She recalled thinking: ‘Wow, [Colbert] has way more of a bias against me and my right to take that photo than I imagined.’ 

‘So I felt my eyes fill up, and I thought, “Oh God no, anything but this.”‘

‘”You’re a grown woman who’s a female comedian trying to prove that you can keep up with the boys. You cannot cry.”‘

‘I am glad to say not one tear escaped my tear ducts, so I did not cry,’ she then touted. 

‘I did not have a tear that was visible to the audience. I don’t think the audience could tell that my eyes filled up.’

At the same time, Griffin said she suspected Colbert – who had asked if she felt the photo-op was protected by her First Amendment rights – was aware of the emotional damage he was supposedly causing.

‘I do think Stephen could tell,’ she asserted. ‘It did not stop him. I did not feel he had any empathy, but I did feel he had an understanding of what was happening, and that’s what made it worse.’ 

‘And I remember thinking, “You asked me to be on this show. I’m a guest. This is your show. This is your world,”‘ Griffin continued. 

She said the sitdown caused her to detest the Late Show host.

‘I have such a low opinion of Stephen Colbert now,’ the small-part actress said. 

‘He’s not gonna hear about this, but if he does, he’ll probably issue one of those statements saying I made the whole thing up, and that I’m irrelevant, and that he didn’t know I was crying, bla bla bla. 

‘I’m so used to guys making statements like that about me, it’s ridiculous.’

She then accused the longtime satirist of using his platform to ‘punch down’ on her – a small-time comic.

‘He’s obviously very bright, but man, what a dick,’ she complained. ‘And to go for me of all people, just, to me, it had such a, it was so laced with misogyny, 

‘But that undercurrent of misogyny where he would probably be shocked to hear that anyone would accuse of him of having an ounce of misogyny,’ Griffin continued.  

‘I just remember thinking, “He would not talk down to the guys like this. He just wouldn’t.”‘ 

Griffin claimed she did not release her tears until the interview’s conclusion.

‘I was still smiling and waving, and I could feel them coming down my cheeks,’ she proclaimed, before claiming an executive producer went up to her to ask about her tears.

At the same time, she said the producer tried to explain away Colbert’s line of questioning.

‘”He just couldn’t get over the picture. He just can’t get over it,”‘ she recalled of what the staffer alleged said.
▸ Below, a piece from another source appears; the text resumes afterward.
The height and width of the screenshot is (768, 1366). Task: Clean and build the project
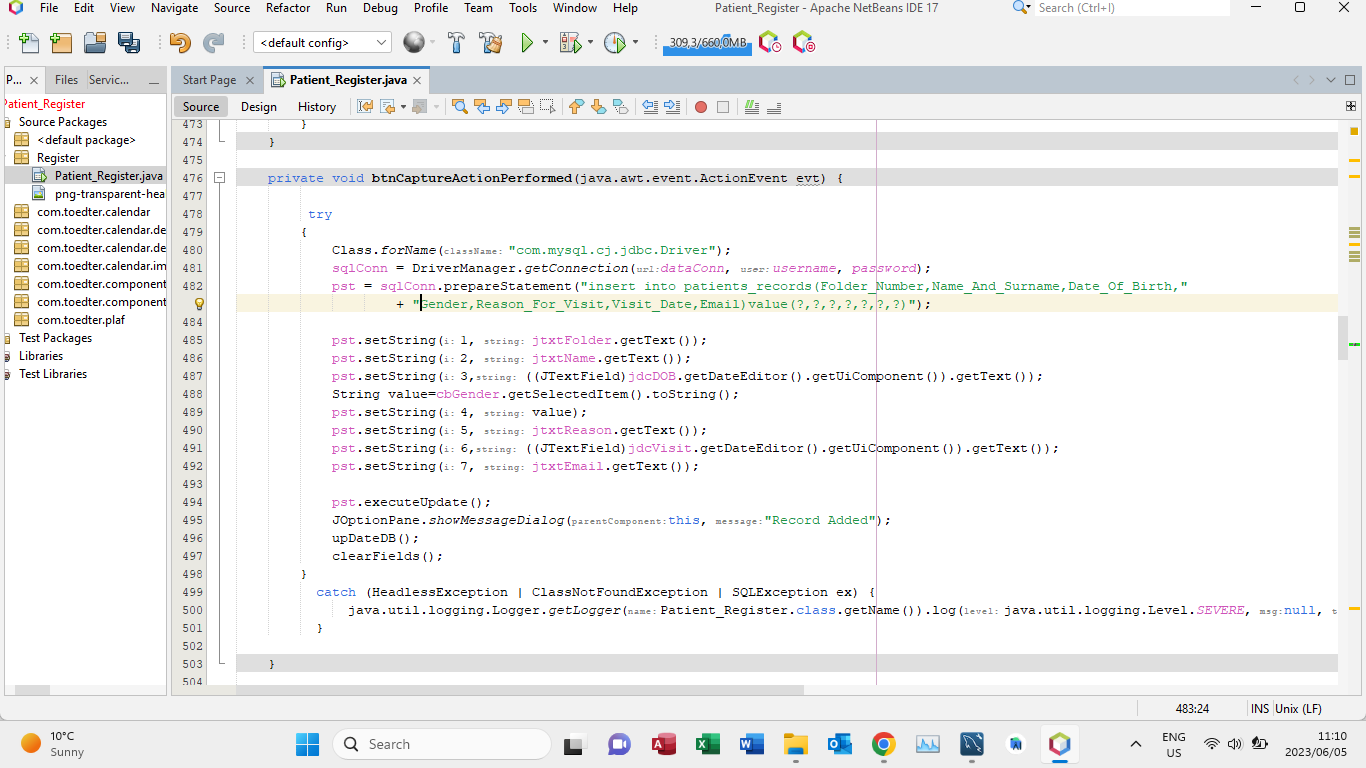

‘And I go, “What’s for him to get over? I don’t understand. It wasn’t a picture of his decapitated head.”‘

The argument echoed the one she offered Colbert years earlier, after the latter spent some 10 minutes asking her about the photo and the backlash that came with it. 

At the time, Griffin doubled down that it was her right to take a photo of her holding what looked like the president’s decapitated head under the First Amendment – a stance that failed to completely sway Colbert.
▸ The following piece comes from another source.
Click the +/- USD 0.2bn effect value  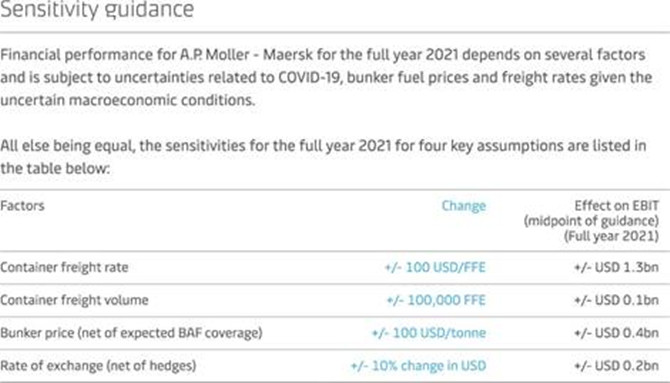coord(616,366)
‘There are limits, though, to what you can say about the President of the United States, having specifically to do with harm against the President of the United States,’ Colbert, a Democrat, argued. 

‘Right, which I did not do,’ Griffin shot back, showing no indication of the tears said were still to come.

‘Well, you were holding up a severed head,’ Colbert pushed back.

‘No, no. It was a mask. A Halloween mask with ketchup,’ Griffin said. ‘Where would I get a severed head?’